Even better, replacing

     for i in range(len(imgid)):

and similar lines with:

    for i, img in enumerate(imgid):

would allow one to get rid of all these list accessors.

myroon5 · on April 23, 2018

It looks like this downloads them one-by-one instead of downloading at the same time.

Is there a simple Python equivalent to Java's .parallelStream().forEach() that would allow these calls to easily be run in parallel?

mynewtb · on April 23, 2018

Sure thing...

    from multiprocessing import Pool
    with Pool(8) as p:
        p.map(function, sequence))

myroon5 · on April 23, 2018

Neat.

I see that you explicitly specify 8 as the number of processes here.

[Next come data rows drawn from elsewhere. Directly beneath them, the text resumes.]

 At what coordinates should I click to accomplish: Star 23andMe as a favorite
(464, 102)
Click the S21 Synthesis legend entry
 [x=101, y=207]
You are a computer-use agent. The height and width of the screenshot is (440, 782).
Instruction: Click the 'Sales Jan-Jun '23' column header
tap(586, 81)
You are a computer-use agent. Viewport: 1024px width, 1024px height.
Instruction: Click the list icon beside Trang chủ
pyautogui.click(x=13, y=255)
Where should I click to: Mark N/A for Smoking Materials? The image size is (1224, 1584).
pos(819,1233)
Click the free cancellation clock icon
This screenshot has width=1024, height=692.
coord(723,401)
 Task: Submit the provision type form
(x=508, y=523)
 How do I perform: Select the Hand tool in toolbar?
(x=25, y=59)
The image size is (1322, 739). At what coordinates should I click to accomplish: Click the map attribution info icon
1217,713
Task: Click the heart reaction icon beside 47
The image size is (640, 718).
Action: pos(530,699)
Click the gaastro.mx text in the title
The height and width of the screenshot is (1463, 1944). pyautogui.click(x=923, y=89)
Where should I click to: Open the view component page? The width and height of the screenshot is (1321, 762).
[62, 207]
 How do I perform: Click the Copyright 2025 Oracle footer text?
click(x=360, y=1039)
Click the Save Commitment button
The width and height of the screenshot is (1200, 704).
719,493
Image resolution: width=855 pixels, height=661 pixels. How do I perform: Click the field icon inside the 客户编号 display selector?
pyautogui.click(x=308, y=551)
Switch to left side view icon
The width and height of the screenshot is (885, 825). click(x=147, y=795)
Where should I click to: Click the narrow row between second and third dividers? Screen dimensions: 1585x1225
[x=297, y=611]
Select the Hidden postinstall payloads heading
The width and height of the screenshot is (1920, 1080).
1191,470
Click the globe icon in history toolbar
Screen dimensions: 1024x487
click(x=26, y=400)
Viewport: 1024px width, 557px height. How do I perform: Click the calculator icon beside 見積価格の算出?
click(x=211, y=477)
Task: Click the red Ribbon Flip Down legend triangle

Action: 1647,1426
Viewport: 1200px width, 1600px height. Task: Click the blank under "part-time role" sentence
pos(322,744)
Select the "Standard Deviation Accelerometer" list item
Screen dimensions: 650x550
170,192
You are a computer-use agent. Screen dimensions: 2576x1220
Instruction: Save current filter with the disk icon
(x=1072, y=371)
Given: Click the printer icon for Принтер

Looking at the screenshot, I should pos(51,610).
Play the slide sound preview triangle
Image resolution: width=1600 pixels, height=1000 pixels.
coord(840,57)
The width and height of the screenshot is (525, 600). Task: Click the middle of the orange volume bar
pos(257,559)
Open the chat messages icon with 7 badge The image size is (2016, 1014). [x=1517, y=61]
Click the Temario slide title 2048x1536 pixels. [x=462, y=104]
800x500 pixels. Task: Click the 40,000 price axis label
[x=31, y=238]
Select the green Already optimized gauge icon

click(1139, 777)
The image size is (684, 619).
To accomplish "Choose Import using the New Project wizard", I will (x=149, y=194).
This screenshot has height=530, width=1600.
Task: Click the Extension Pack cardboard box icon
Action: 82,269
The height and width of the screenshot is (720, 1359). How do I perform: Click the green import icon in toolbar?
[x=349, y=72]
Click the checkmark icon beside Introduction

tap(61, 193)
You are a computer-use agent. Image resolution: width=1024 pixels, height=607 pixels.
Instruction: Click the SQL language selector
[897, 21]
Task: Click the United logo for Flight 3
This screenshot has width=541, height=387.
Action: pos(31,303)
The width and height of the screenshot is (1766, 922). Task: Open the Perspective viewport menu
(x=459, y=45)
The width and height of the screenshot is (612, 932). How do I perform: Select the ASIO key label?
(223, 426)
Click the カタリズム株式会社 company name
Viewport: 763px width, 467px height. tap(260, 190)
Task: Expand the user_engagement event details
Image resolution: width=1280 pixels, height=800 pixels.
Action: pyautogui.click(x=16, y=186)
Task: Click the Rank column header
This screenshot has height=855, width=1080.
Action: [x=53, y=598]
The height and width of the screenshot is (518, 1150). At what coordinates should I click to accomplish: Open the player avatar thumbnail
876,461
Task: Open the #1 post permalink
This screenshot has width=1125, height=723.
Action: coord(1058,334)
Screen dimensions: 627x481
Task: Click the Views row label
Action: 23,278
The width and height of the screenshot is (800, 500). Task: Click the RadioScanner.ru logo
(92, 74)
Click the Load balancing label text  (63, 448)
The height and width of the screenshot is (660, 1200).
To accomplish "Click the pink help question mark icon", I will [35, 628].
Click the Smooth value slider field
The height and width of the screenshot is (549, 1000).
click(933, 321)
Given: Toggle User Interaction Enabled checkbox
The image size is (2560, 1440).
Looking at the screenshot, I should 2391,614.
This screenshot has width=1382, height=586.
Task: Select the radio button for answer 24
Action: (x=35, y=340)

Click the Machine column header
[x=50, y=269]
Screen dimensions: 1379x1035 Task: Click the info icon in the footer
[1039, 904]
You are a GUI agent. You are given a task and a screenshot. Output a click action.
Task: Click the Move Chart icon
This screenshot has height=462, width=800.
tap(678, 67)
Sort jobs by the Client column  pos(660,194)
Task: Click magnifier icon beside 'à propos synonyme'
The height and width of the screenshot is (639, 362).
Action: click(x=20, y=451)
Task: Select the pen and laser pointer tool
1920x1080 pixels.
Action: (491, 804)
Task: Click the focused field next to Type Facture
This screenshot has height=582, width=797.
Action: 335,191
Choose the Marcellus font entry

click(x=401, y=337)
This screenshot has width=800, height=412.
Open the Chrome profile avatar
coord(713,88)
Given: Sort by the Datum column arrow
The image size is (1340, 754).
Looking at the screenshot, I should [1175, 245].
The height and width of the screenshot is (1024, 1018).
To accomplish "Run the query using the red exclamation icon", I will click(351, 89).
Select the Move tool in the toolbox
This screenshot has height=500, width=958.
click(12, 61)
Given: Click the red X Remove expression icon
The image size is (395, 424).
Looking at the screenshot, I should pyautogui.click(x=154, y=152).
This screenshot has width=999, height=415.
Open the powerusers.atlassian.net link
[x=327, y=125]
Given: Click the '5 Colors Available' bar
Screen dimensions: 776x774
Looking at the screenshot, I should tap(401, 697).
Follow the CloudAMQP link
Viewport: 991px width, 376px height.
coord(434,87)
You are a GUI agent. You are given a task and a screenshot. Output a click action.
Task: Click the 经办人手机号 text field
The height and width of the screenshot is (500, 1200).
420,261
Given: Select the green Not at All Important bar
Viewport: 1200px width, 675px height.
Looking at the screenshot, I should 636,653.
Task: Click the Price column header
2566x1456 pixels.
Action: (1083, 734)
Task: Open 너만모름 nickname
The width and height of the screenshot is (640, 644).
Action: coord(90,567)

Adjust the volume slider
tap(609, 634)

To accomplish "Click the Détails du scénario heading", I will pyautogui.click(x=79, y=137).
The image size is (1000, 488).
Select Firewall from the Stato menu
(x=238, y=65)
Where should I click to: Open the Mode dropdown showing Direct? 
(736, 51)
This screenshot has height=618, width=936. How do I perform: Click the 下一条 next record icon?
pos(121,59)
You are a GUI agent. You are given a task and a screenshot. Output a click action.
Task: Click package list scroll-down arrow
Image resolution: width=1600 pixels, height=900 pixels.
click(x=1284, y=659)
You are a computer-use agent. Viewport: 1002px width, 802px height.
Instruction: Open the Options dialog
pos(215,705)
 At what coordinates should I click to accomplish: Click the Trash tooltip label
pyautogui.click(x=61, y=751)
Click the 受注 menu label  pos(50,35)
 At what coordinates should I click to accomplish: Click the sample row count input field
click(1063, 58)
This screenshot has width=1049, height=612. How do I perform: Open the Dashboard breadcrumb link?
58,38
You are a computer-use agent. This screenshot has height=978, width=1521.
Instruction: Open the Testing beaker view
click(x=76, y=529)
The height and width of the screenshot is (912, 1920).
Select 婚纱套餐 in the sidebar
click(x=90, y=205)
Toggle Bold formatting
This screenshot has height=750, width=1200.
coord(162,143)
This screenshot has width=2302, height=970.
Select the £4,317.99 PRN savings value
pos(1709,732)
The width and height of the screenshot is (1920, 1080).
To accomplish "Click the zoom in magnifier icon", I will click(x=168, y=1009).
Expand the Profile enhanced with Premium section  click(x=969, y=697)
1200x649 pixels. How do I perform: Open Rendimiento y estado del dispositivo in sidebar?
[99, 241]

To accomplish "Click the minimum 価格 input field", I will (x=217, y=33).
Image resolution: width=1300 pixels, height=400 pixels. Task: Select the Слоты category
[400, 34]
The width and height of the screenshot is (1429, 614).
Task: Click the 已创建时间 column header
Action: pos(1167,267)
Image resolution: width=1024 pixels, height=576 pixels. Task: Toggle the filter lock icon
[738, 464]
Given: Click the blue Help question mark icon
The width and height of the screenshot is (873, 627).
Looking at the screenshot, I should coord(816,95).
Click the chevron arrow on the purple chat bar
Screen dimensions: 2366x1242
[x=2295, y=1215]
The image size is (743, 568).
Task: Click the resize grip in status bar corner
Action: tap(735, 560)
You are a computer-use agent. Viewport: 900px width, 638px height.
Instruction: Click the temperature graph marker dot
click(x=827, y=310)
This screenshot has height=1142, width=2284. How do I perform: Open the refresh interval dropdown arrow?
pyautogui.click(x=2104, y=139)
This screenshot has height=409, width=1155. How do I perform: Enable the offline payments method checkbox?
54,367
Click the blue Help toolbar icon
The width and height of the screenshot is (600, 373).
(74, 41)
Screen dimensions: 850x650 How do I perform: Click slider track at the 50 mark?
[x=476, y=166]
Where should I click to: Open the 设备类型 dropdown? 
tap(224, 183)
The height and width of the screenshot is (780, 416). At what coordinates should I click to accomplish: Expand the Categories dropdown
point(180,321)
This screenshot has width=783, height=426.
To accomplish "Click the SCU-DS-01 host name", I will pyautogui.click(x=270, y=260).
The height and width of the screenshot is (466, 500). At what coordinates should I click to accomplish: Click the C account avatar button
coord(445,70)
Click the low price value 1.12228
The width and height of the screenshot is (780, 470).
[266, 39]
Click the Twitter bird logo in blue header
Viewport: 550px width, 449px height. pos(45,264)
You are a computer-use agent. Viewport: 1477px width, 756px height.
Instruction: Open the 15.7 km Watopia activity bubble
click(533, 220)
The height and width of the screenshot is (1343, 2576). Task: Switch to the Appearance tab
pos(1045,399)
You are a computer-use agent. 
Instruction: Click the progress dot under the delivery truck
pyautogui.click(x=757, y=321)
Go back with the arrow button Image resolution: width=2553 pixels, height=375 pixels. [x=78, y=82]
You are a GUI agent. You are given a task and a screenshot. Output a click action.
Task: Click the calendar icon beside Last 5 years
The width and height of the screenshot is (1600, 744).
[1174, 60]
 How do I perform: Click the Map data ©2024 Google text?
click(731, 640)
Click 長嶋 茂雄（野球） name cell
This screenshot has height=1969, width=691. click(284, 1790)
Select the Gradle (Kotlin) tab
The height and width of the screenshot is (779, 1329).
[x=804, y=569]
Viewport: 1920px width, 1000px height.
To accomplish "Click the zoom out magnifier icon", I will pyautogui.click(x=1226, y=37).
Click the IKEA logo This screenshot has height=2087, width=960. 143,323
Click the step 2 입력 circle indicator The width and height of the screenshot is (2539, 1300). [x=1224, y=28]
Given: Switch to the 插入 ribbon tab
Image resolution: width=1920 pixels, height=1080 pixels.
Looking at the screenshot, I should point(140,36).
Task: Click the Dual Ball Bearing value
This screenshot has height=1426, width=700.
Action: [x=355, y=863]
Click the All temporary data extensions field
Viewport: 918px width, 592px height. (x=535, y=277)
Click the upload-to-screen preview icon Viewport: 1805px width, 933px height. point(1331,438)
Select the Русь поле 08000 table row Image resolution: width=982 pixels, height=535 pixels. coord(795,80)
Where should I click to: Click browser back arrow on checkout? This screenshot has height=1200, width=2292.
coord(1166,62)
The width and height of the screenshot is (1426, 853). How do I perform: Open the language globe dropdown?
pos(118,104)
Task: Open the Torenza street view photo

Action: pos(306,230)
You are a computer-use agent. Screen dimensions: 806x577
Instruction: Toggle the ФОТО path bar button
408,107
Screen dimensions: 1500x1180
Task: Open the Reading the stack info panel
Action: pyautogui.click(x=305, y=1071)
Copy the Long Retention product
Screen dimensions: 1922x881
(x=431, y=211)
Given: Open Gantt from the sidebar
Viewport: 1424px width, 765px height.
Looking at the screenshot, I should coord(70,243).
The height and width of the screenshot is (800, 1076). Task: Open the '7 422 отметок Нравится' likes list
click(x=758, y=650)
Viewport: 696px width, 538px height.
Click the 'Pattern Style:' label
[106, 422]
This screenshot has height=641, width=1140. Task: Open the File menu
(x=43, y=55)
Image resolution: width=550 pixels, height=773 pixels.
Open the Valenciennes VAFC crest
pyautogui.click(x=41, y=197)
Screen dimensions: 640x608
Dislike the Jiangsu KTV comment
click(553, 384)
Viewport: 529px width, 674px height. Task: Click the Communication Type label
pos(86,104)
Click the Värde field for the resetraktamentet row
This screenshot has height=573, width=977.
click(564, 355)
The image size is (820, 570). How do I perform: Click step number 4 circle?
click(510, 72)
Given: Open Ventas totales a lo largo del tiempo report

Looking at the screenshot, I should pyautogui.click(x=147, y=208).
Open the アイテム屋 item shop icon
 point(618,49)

In Java, parallelStream() will pick a sane default for you if you haven't previously specified (based on the number of available processors, I believe). Is something like that possible in Python?

jstarfish · on April 23, 2018

The ThreadPool class picks a sane default (number of cores), but I believe it uses Python threads instead of processes.

pddubs · on April 23, 2018

You could just use threads here too - CPython releases the GIL during IO.

  from concurrent.futures import ThreadPoolExecutor
  with ThreadPoolExecutor as executor:
      executor.map(function, sequence)

kpenc · on April 23, 2018

Every function has side effects. Could've written the whole thing in one function. Also, PEP8.

apetresc · on April 23, 2018

One function? Could've written the whole thing in one `wget` call.

pknerd · on April 23, 2018

teach me how.

apetresc · on April 23, 2018

Here's a start:

  for x in $(curl -s https://alpha.wallhaven.cc/random | pcregrep -o1 "https://alpha.wallhaven.cc/wallpaper/(\d+)" | sort | uniq) ; do wget "https://wallpapers.wallhaven.cc/wallpapers/full/wallhaven-$x.jpg" ; done

akx · on April 23, 2018

bash, curl, pcregrep, sort, uniq and wget is not what I'd call "one wget call".

slenk · on April 23, 2018

To the hardcore bash users, I think they call that 'easy'. I have someone like that on my team - holy crap some of the bash stuff they can come up with

lou1306 · on April 23, 2018

Hardcore bash sure sounds like fun, but when things start getting too big or messy I usually find a Python script with some `subprocess` [0] tricks to be way easier on the eye.

[0]: https://docs.python.org/3/library/subprocess.html

zo1 · on April 23, 2018

I hope none of that stuff makes it into your main codebase? If there is even a remote chance of requiring maintenance by someone other than the person that wrote it, that is. Which is probably 99.99% the chance, unless it's temporary/throwaway code.

shubb · on April 23, 2018

I guess wget has a useful spidering function that could probably page through the websites search results page, downloading all the preview and real images. You'd have to do the login bit as a different call and fetch the first search pages url yourself?

mynewtb · on April 23, 2018

Every code has side effects. Splitting code into appropriate functions makes those side effects much more managable.